Слишком поздно для не афиширования. Но Доран заметил на лице декана и еще одну эмоции, облегчение от того, что он не предал огласке информацию из анонимного письма.
Одри медленно поднялась. Она пошатнулась, когда встала, и один из офицеров мягко взял ее под локоть, помогая пройти между рядами. На нее не надели наручники. Пока — нет. Но в каждом шаге, которым она покидала аудиторию, звучало: «конец».
Доран стоял за кафедрой, но не испытывал триумфа или радости, скоре ничего и успокоение, что Деви не узнала про анонимное послание.
После окончания лекции Доран молча собрал планшет и бумаги, коротко кивнул представителям деканата и вышел из аудитории. В коридоре его почти сразу догнал декан.
— Пройдемся? — бросил он, не дожидаясь ответа.
Они шагали по полупустому коридору. В каждом шаге декана чувствовалась усталость. Когда они свернули в боковой холл и остановились у окна, он заговорил:
— Это именно то, о чем вы говорили утром?
— Да, — ответил Доран.
Декан кивнул коротко. Медленно выдохнул.
— Сообщение об анонимной жалобе будет удалено. Причина — отсутствие подтверждений и конфликт интересов со стороны заявителя. Юридический отдел будет согласен, я улажу этот момент.
Доран почувствовал, как по телу прокатилась волна облегчения. Он не улыбнулся. Просто закрыл глаза на мгновение, как будто благодарил кого-то безымянного за отсрочку приговора.
— Вы знали, что за Херд придут на лекции? — Декан внимательно всматривался в лицо Дорана, но тот даже не моргнул.
— Нет, не ожидал, что так быстро.
Декан кивнул, принимая ответ.
— Но, если я узнаю, — продолжил декан, — или хотя бы заподозрю, что все это было правдой, вы лишитесь работы. А мисс Шарма — диплома.
Он развернулся и ушел, не дожидаясь ответа.
Доран остался наедине с тишиной.
Он смотрел в окно, на ветви старого вяза, качающиеся за стеклом. Слышал в голове не голос декана — голос Деви. Ее смех. Ее хриплый шепот. Ее простое «я здесь». И это стало самой опасной частью — он слишком привязался, это пугало, но Доран понимал, если однажды она захочет уйти — он не станет держать. Не посмеет. Он слишком уважал ее силу. Но скорее всего, в тот день, его собственный путь завершится. Просто обретет точку.
Он сделает все, чтобы она получила этот чертов диплом. Даже если он ей и не пригодится. Он хотел, чтобы у Деви был выбор. Не страх. Не кровавый след из прошлого, не пятно на имени. Свобода в собственных решениях.

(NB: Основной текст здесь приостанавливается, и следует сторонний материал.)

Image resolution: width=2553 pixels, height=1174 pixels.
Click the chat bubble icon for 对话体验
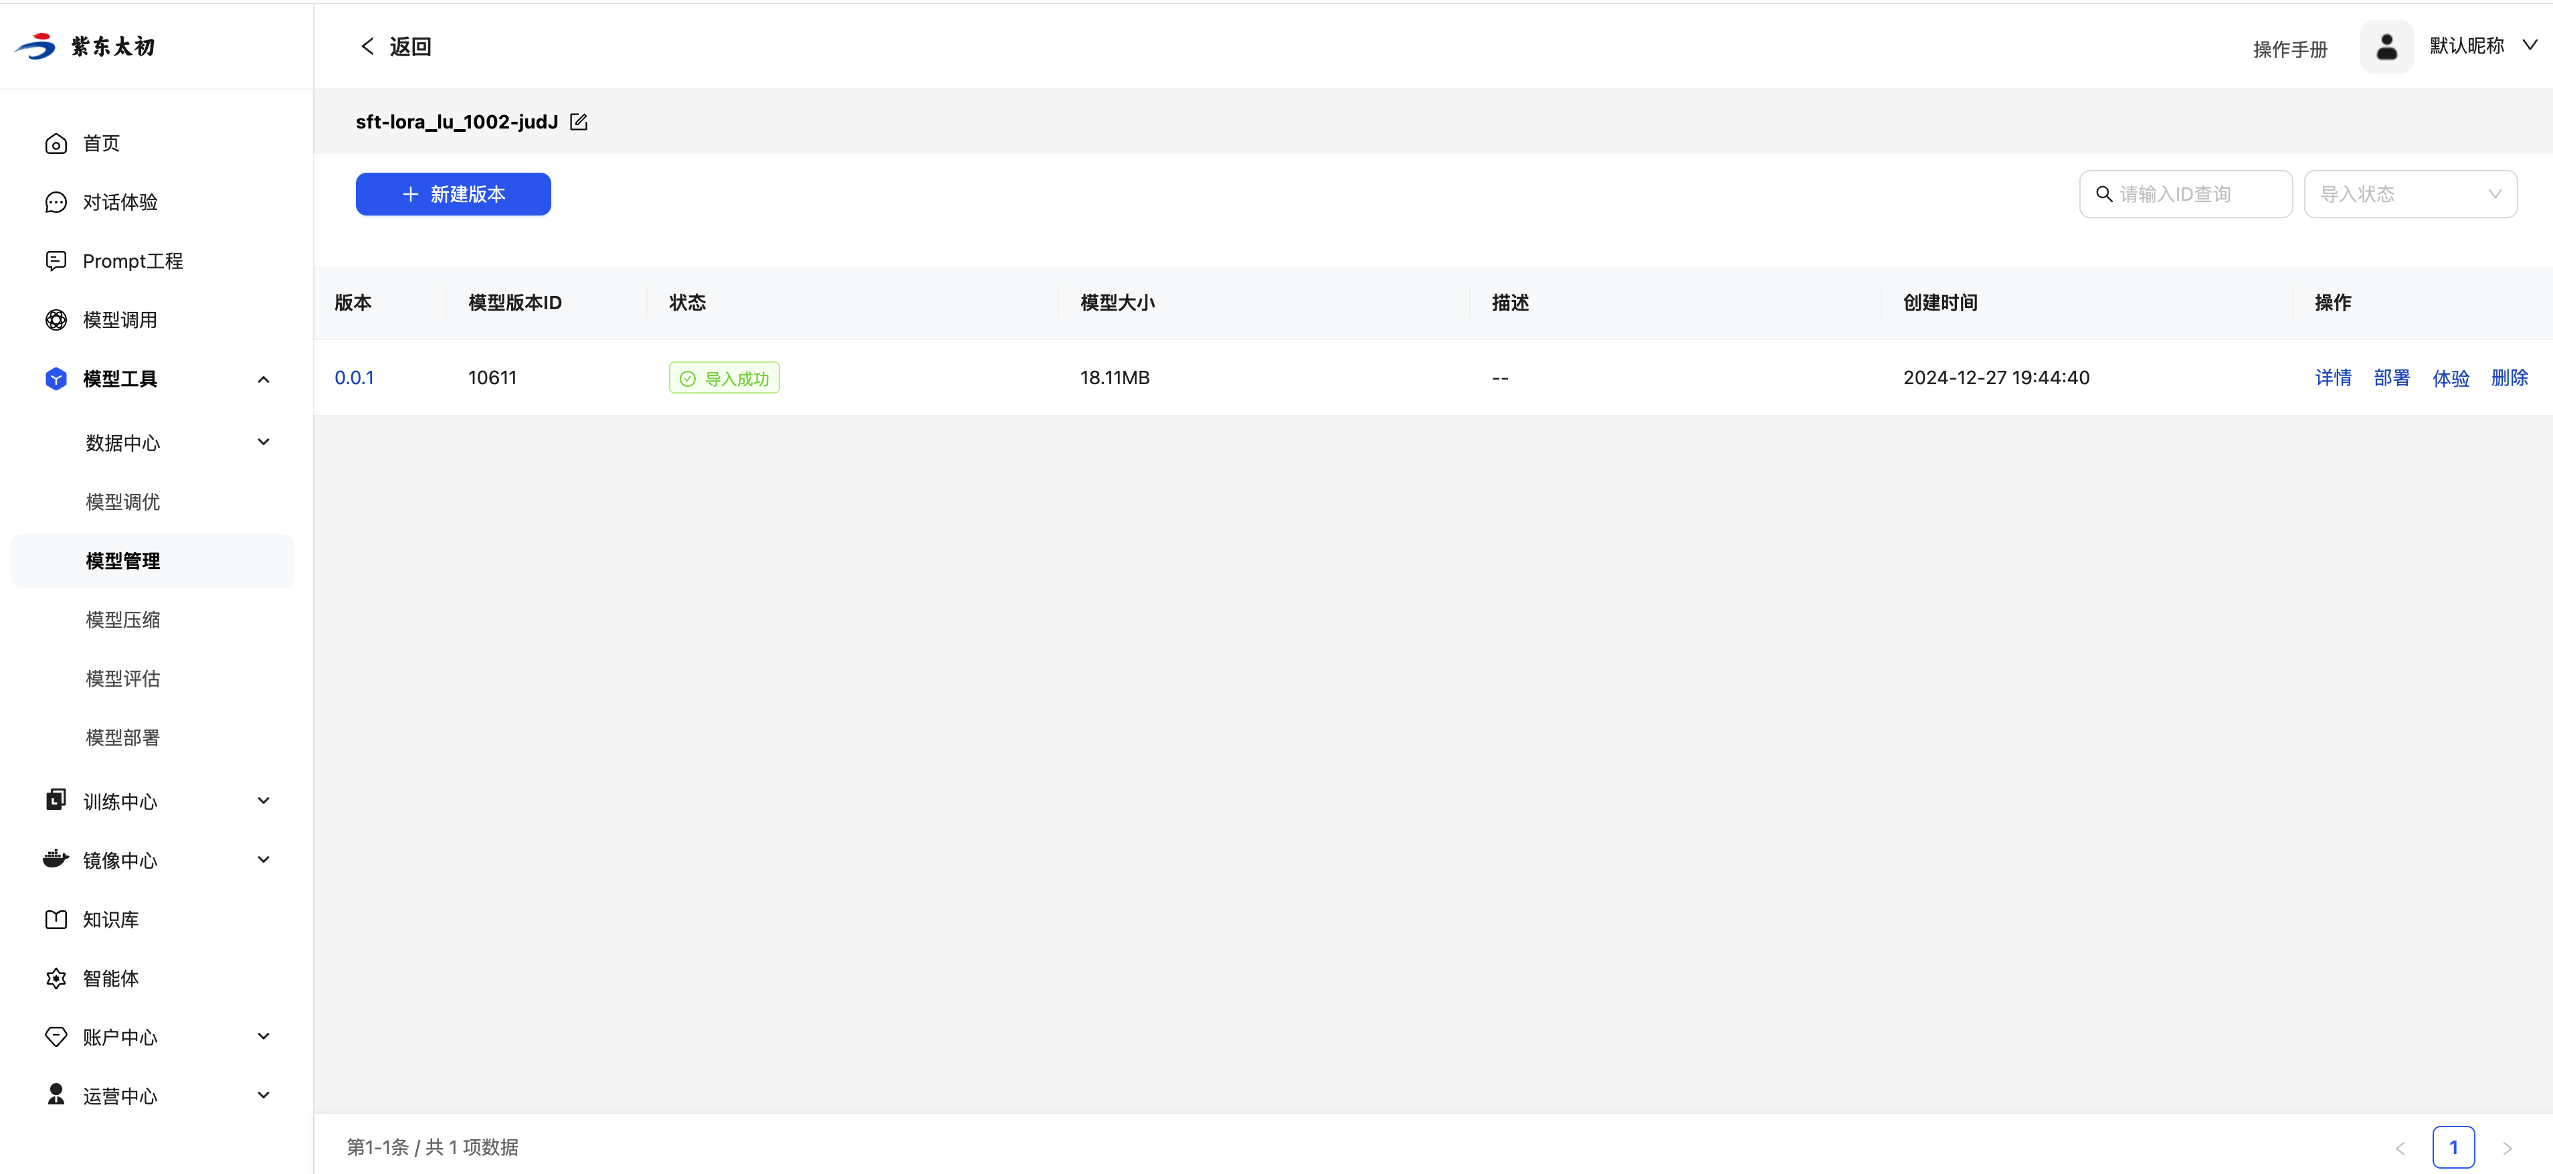pyautogui.click(x=56, y=202)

Он никогда не держался за кафедру. Никогда. Она была ему как волшебная таблетка от пустоты. Так сказал армейский психолог, когда Доран возвращался после службы: «Вы слишком собраны. Вам нужна структура. Академия может сработать. Попробуйте вернуться к преподаванию».
Он попробовал.
До Деви.
А теперь — все изменилось. Теперь кафедра была только фоном. И если все это однажды рухнет — он выдержит. Если только Деви не исчезнет вместе с этим.
Телефон завибрировал в кармане. Доран не сразу посмотрел — слишком глубокими были мысли. Но когда открыл сообщение, все внимание мгновенно переключилось.
Бо:
«Продолжил копать. Нашел занятный штрих. Перед тем, как Одри заказала ту самую съемку, ее надоумил Камал. Он был инициатором. Или, как минимум, направляющим. Так что теперь, когда расследование официально открыто, имя опекуна тоже поднимется к поверхности».
Доран перечитал дважды. Внутри что-то хрустнуло от подтверждения того, что он и так чувствовал. Камал все время был ближе к центру, чем казался. Весь этот показной контроль, опека, дипломатичность — теперь превращались в дымовую завесу. Вот как он «быстро» подчистил фото, он просто знал, где нужно искать. Тогда Доран даже не подумал, а откуда он узнал про фото, если они были только в чатах университета и на них не было видно лица.
Доран сжал телефон в руке. Это означало только одно: игра стала крупнее. Камал ошибся, и это было им на руку.
Он быстро набрал ответ.
Доран:
«Послезавтра мы вылетаем в Швейцарию. Если у тебя получится — я хочу вас познакомить».
Ответ пришел почти сразу.
Бо:
«Постараемся».
Доран обратил внимание на формулировку ответа, но не предал ей значения.